Brief:
Provide an exact transcription of all the records.
————————
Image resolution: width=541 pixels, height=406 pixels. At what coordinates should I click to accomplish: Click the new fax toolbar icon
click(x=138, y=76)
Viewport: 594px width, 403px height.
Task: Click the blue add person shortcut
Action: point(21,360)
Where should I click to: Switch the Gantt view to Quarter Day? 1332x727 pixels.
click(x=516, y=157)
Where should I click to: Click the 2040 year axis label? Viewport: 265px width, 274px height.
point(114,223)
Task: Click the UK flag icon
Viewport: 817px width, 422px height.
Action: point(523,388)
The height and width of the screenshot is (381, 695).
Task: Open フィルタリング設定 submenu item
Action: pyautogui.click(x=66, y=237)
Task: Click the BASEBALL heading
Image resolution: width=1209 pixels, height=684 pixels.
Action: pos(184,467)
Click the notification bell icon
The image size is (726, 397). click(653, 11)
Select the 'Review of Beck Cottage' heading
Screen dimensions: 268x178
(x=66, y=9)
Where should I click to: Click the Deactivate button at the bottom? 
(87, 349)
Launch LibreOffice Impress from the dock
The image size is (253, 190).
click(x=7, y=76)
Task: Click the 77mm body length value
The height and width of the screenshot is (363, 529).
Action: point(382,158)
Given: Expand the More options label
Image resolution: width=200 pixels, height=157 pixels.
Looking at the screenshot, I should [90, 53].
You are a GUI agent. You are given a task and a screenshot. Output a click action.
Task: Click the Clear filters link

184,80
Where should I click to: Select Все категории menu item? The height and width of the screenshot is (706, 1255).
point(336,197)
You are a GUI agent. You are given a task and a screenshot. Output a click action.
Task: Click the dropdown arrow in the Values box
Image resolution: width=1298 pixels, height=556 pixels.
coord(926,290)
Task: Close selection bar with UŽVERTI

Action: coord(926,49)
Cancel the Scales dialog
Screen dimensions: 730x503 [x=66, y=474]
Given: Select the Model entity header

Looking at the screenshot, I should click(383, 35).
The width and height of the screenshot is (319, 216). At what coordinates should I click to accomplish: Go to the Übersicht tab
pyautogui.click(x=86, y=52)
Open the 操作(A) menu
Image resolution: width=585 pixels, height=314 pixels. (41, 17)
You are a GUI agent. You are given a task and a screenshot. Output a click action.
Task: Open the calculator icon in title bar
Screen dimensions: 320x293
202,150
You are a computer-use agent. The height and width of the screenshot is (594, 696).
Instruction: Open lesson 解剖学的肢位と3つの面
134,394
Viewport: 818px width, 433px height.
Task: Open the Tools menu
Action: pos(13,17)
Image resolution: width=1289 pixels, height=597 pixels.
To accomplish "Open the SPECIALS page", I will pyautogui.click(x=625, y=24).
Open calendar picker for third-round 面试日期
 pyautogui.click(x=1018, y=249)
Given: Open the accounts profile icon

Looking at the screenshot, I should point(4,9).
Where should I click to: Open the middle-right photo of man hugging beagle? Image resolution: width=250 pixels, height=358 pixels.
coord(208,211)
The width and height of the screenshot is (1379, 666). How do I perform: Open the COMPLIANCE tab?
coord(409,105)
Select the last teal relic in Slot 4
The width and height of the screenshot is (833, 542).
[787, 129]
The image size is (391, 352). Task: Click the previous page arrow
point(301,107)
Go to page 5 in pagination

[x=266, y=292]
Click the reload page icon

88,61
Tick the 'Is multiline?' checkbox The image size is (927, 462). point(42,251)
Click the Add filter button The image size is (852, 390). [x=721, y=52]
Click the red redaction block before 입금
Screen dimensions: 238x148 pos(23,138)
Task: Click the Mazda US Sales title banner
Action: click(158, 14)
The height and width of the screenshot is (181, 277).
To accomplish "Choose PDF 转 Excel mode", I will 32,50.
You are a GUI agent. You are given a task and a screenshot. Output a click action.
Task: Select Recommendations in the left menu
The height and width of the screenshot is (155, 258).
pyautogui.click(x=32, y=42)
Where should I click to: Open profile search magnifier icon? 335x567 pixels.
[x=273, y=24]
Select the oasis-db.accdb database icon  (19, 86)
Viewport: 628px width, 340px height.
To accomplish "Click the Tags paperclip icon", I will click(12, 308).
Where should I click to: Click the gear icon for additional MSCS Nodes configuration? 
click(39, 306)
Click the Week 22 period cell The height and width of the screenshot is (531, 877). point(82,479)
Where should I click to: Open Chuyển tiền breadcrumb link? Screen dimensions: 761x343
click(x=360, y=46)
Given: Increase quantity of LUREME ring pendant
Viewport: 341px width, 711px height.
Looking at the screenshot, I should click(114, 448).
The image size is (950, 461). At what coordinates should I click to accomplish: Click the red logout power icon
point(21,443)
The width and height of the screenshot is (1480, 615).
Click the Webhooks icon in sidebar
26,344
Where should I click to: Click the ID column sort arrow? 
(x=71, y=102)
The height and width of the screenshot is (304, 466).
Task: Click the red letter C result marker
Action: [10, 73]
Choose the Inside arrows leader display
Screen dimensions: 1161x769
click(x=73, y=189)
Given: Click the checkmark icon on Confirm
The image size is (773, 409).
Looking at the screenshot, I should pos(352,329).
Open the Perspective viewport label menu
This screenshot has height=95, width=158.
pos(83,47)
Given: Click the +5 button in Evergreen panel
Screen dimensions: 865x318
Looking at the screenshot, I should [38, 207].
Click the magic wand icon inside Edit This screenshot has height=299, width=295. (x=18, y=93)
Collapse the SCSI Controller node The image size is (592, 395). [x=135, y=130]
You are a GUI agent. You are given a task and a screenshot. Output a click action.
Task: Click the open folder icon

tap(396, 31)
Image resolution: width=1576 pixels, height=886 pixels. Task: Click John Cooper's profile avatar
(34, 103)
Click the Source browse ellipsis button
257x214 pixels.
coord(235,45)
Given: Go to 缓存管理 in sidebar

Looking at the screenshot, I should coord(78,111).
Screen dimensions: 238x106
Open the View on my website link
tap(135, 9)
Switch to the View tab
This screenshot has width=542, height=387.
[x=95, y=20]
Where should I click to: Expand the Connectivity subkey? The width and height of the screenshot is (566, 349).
————————
Exercise response:
Image resolution: width=541 pixels, height=406 pixels. At what coordinates should I click to accomplish: Click the new fax toolbar icon
click(x=138, y=76)
Viewport: 594px width, 403px height.
Task: Click the blue add person shortcut
Action: point(21,360)
Where should I click to: Switch the Gantt view to Quarter Day? 1332x727 pixels.
click(x=516, y=157)
Where should I click to: Click the 2040 year axis label? Viewport: 265px width, 274px height.
point(114,223)
Task: Click the UK flag icon
Viewport: 817px width, 422px height.
Action: point(523,388)
The height and width of the screenshot is (381, 695).
Task: Open フィルタリング設定 submenu item
Action: pyautogui.click(x=66, y=237)
Task: Click the BASEBALL heading
Image resolution: width=1209 pixels, height=684 pixels.
Action: pos(184,467)
Click the notification bell icon
The image size is (726, 397). click(653, 11)
Select the 'Review of Beck Cottage' heading
Screen dimensions: 268x178
(x=66, y=9)
Where should I click to: Click the Deactivate button at the bottom? 
(87, 349)
Launch LibreOffice Impress from the dock
The image size is (253, 190).
click(x=7, y=76)
Task: Click the 77mm body length value
The height and width of the screenshot is (363, 529).
Action: point(382,158)
Given: Expand the More options label
Image resolution: width=200 pixels, height=157 pixels.
Looking at the screenshot, I should [90, 53].
You are a GUI agent. You are given a task and a screenshot. Output a click action.
Task: Click the Clear filters link

184,80
Where should I click to: Select Все категории menu item? The height and width of the screenshot is (706, 1255).
point(336,197)
You are a GUI agent. You are given a task and a screenshot. Output a click action.
Task: Click the dropdown arrow in the Values box
Image resolution: width=1298 pixels, height=556 pixels.
coord(926,290)
Task: Close selection bar with UŽVERTI

Action: coord(926,49)
Cancel the Scales dialog
Screen dimensions: 730x503 [x=66, y=474]
Given: Select the Model entity header

Looking at the screenshot, I should click(383, 35).
The width and height of the screenshot is (319, 216). At what coordinates should I click to accomplish: Go to the Übersicht tab
pyautogui.click(x=86, y=52)
Open the 操作(A) menu
Image resolution: width=585 pixels, height=314 pixels. (41, 17)
You are a GUI agent. You are given a task and a screenshot. Output a click action.
Task: Open the calculator icon in title bar
Screen dimensions: 320x293
202,150
You are a computer-use agent. The height and width of the screenshot is (594, 696).
Instruction: Open lesson 解剖学的肢位と3つの面
134,394
Viewport: 818px width, 433px height.
Task: Open the Tools menu
Action: pos(13,17)
Image resolution: width=1289 pixels, height=597 pixels.
To accomplish "Open the SPECIALS page", I will pyautogui.click(x=625, y=24).
Open calendar picker for third-round 面试日期
 pyautogui.click(x=1018, y=249)
Given: Open the accounts profile icon

Looking at the screenshot, I should point(4,9).
Where should I click to: Open the middle-right photo of man hugging beagle? Image resolution: width=250 pixels, height=358 pixels.
coord(208,211)
The width and height of the screenshot is (1379, 666). How do I perform: Open the COMPLIANCE tab?
coord(409,105)
Select the last teal relic in Slot 4
The width and height of the screenshot is (833, 542).
[787, 129]
The image size is (391, 352). Task: Click the previous page arrow
point(301,107)
Go to page 5 in pagination

[x=266, y=292]
Click the reload page icon

88,61
Tick the 'Is multiline?' checkbox The image size is (927, 462). point(42,251)
Click the Add filter button The image size is (852, 390). [x=721, y=52]
Click the red redaction block before 입금
Screen dimensions: 238x148 pos(23,138)
Task: Click the Mazda US Sales title banner
Action: click(158, 14)
The height and width of the screenshot is (181, 277).
To accomplish "Choose PDF 转 Excel mode", I will 32,50.
You are a GUI agent. You are given a task and a screenshot. Output a click action.
Task: Select Recommendations in the left menu
The height and width of the screenshot is (155, 258).
pyautogui.click(x=32, y=42)
Where should I click to: Open profile search magnifier icon? 335x567 pixels.
[x=273, y=24]
Select the oasis-db.accdb database icon  (19, 86)
Viewport: 628px width, 340px height.
To accomplish "Click the Tags paperclip icon", I will click(12, 308).
Where should I click to: Click the gear icon for additional MSCS Nodes configuration? 
click(39, 306)
Click the Week 22 period cell The height and width of the screenshot is (531, 877). point(82,479)
Where should I click to: Open Chuyển tiền breadcrumb link? Screen dimensions: 761x343
click(x=360, y=46)
Given: Increase quantity of LUREME ring pendant
Viewport: 341px width, 711px height.
Looking at the screenshot, I should click(114, 448).
The image size is (950, 461). At what coordinates should I click to accomplish: Click the red logout power icon
point(21,443)
The width and height of the screenshot is (1480, 615).
Click the Webhooks icon in sidebar
26,344
Where should I click to: Click the ID column sort arrow? 
(x=71, y=102)
The height and width of the screenshot is (304, 466).
Task: Click the red letter C result marker
Action: [10, 73]
Choose the Inside arrows leader display
Screen dimensions: 1161x769
click(x=73, y=189)
Given: Click the checkmark icon on Confirm
The image size is (773, 409).
Looking at the screenshot, I should pos(352,329).
Open the Perspective viewport label menu
This screenshot has height=95, width=158.
pos(83,47)
Given: Click the +5 button in Evergreen panel
Screen dimensions: 865x318
Looking at the screenshot, I should [38, 207].
Click the magic wand icon inside Edit This screenshot has height=299, width=295. (x=18, y=93)
Collapse the SCSI Controller node The image size is (592, 395). [x=135, y=130]
You are a GUI agent. You are given a task and a screenshot. Output a click action.
Task: Click the open folder icon

tap(396, 31)
Image resolution: width=1576 pixels, height=886 pixels. Task: Click John Cooper's profile avatar
(34, 103)
Click the Source browse ellipsis button
257x214 pixels.
coord(235,45)
Given: Go to 缓存管理 in sidebar

Looking at the screenshot, I should coord(78,111).
Screen dimensions: 238x106
Open the View on my website link
tap(135, 9)
Switch to the View tab
This screenshot has width=542, height=387.
[x=95, y=20]
Where should I click to: Expand the Connectivity subkey? The width and height of the screenshot is (566, 349).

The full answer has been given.